Coutard grew interested in United States radiotherapy research, where supervoltage units (X-ray generators with a peak kilovoltage of several hundred kilovolts) were being produced. The physicist Charles Christian Lauritsen, on behalf of his mentor Robert Andrews Millikan, invited Coutard to work at the Kellogg Research Laboratory at the California Institute of Technology. At the same time, Max Cutler of the Chicago Tumor Institute offered Coutard a leading position there. Coutard accepted both offers in late 1937. He resigned his position at the Radium Institute and was succeeded by François Baclesse. At Caltech, he studied high-voltage therapy and worked closely with Millikan and the physicist Seeley G. Mudd.

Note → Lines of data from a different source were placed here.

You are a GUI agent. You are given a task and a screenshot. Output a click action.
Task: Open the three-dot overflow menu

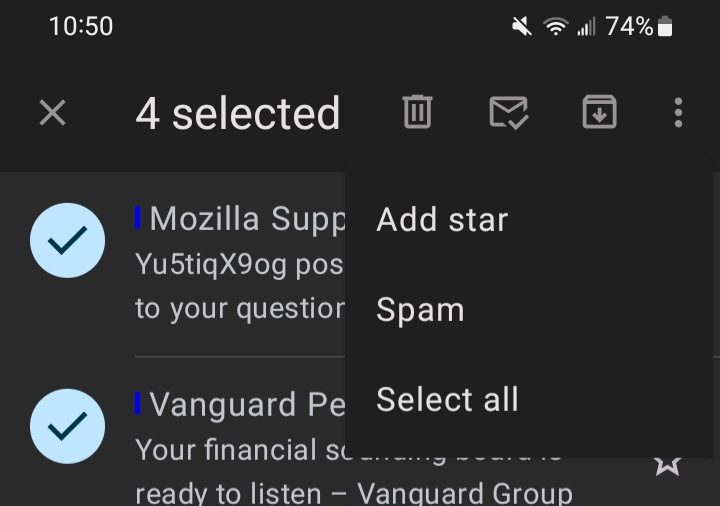click(x=678, y=112)
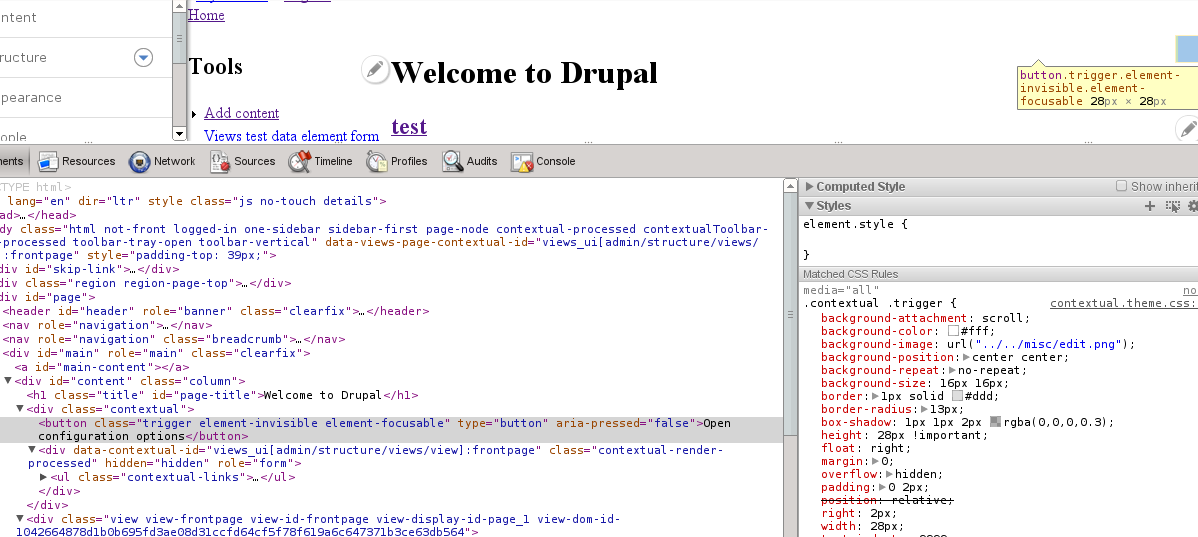Expand the background-position property triangle
This screenshot has width=1198, height=537.
967,357
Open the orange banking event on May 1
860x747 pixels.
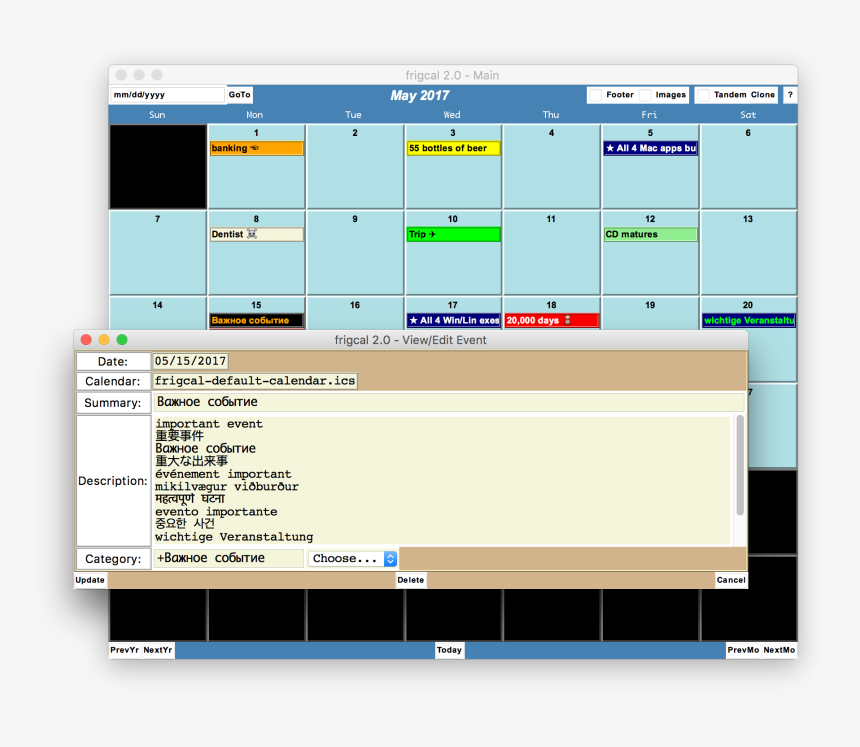256,148
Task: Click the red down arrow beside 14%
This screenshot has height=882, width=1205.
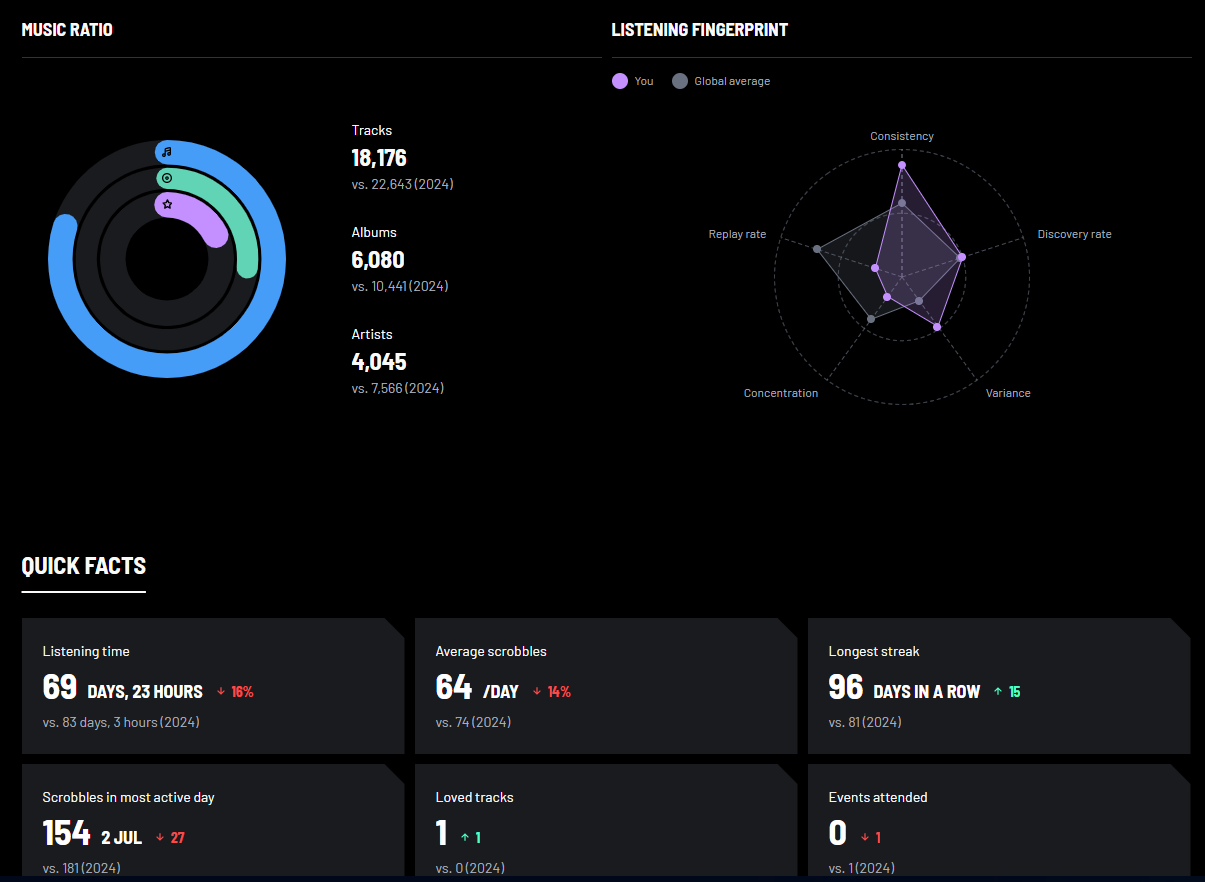Action: [x=537, y=692]
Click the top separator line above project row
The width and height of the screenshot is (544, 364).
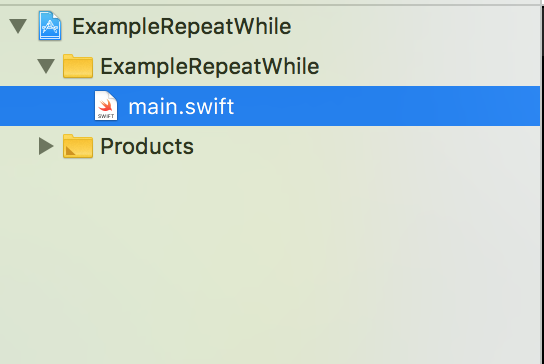[x=270, y=5]
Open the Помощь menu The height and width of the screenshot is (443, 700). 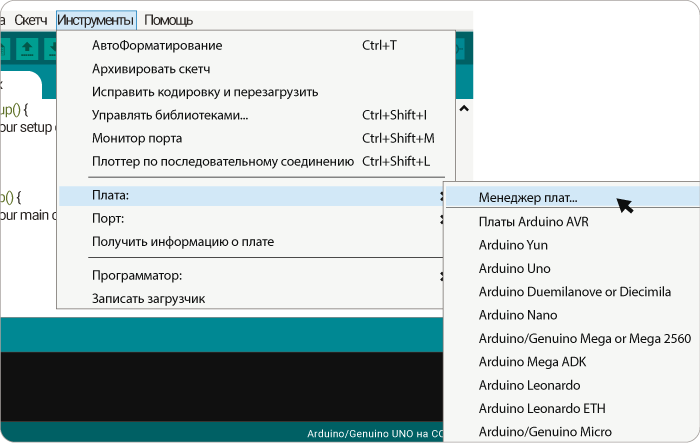168,20
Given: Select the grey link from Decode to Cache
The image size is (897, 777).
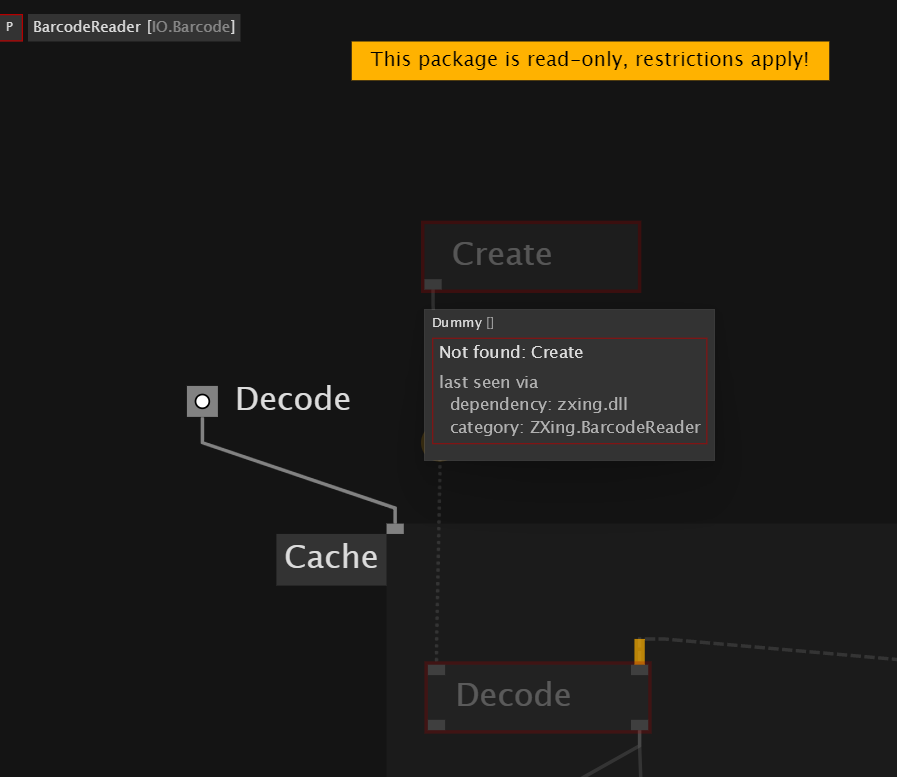Looking at the screenshot, I should tap(297, 475).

After working at Caltech for six months, Coutard moved to Chicago and studied the use of short, concentrated doses of radiation for treating laryngeal cancer at the Chicago Tumor Institute, while teaching graduate courses there. Cutler's ambitions for the institute were curtailed as a result of the Great Depression. He was unable to secure a supervoltage unit for Coutard, and the institute did not receive many patients. During this time, Coutard treated the American entrepreneur and philanthropist Spencer Penrose for esophageal cancer, having previously treated Penrose for laryngopharyngeal cancer in Paris in 1932. Penrose bought a radiotherapy unit for his home in Colorado Springs, Colorado, and Coutard accompanied him there to continue his treatment.

===Penrose Tumor Clinic and decline===
Penrose died in 1939, and stipulated that his radiotherapy equipment be donated to the local Glockner Hospital (now Penrose Hospital). His wife, Julie Penrose, used funds from their El Pomar Foundation to establish the Penrose Tumor Clinic at the hospital and invited Coutard to practice radiotherapy at the new clinic. He accepted, and moved to Colorado Springs in 1941.

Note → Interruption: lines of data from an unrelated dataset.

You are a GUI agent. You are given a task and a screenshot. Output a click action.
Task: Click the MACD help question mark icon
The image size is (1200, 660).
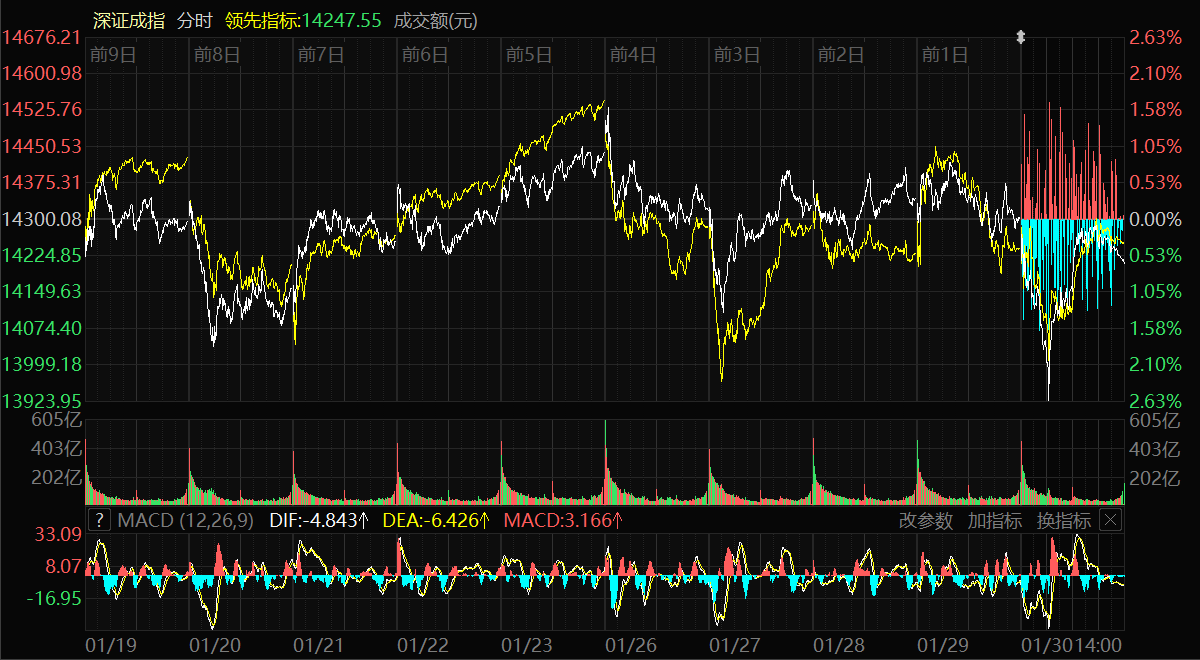(x=99, y=520)
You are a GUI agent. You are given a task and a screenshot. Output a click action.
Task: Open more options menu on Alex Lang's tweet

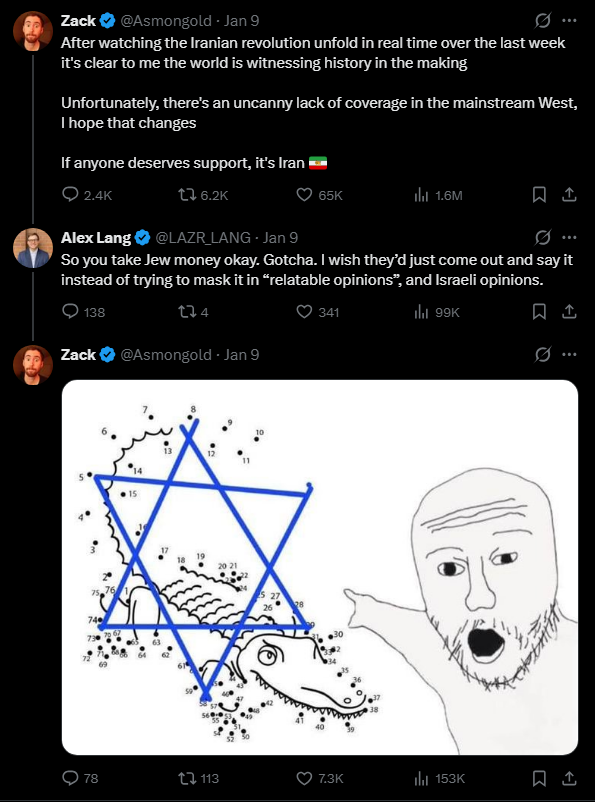(569, 238)
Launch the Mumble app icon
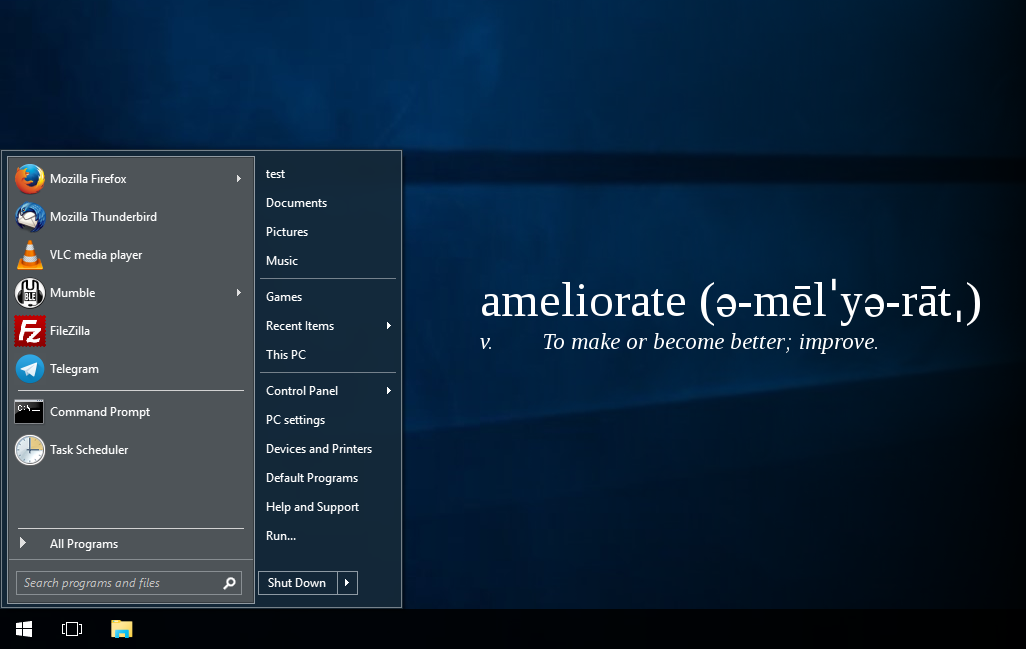Viewport: 1026px width, 649px height. (30, 293)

In the last decade of his life, Coutard's research became more erratic. He began to conduct unorthodox experiments, including the use of blocks of gold as X-ray filters and homeopathic theories of beta particles, and stopped publishing papers in scientific journals. His ideas were criticised by his peers and he became increasingly isolated.

Coutard published a monograph in 1949, reporting on his findings from Colorado Springs. According to the radiologist and historian E. R. N. Grigg, the monograph was a "rambling mixture of clinical observations, working hypotheses, and fantastic assumptions"; it was largely ignored by reputable journals as well as his peers.

==Personal life==
Coutard married Anne-Marie Adèle Rougier in Paris on 25 March 1919, at the end of World War I. During his time at the Radium Institute, they lived on the outskirts of Paris. Anne-Marie remained in Paris when Henri worked in the United States, and she died of leukemia there in 1940. After her death, Coutard married Suzanne Rosalie Jourgeon (née Mathot), the widow of one of his former patients in France. She moved to Colorado Springs and they lived within walking distance of the Penrose Tumor Clinic. When Suzanne's health deteriorated in 1949, she moved back to Paris to live with her children from her first marriage; she died there later that year.

==Death and legacy==
In late 1949 Coutard traveled to the Radium Station of Copenhagen, where the director, Jens Nielsen, was one of his few remaining followers. He experienced an intracerebral hemorrhage on a trip to France to visit his sister's family in December 1949. After several months of illness, Coutard died at his sister's home in Le Mans on 16 March 1950.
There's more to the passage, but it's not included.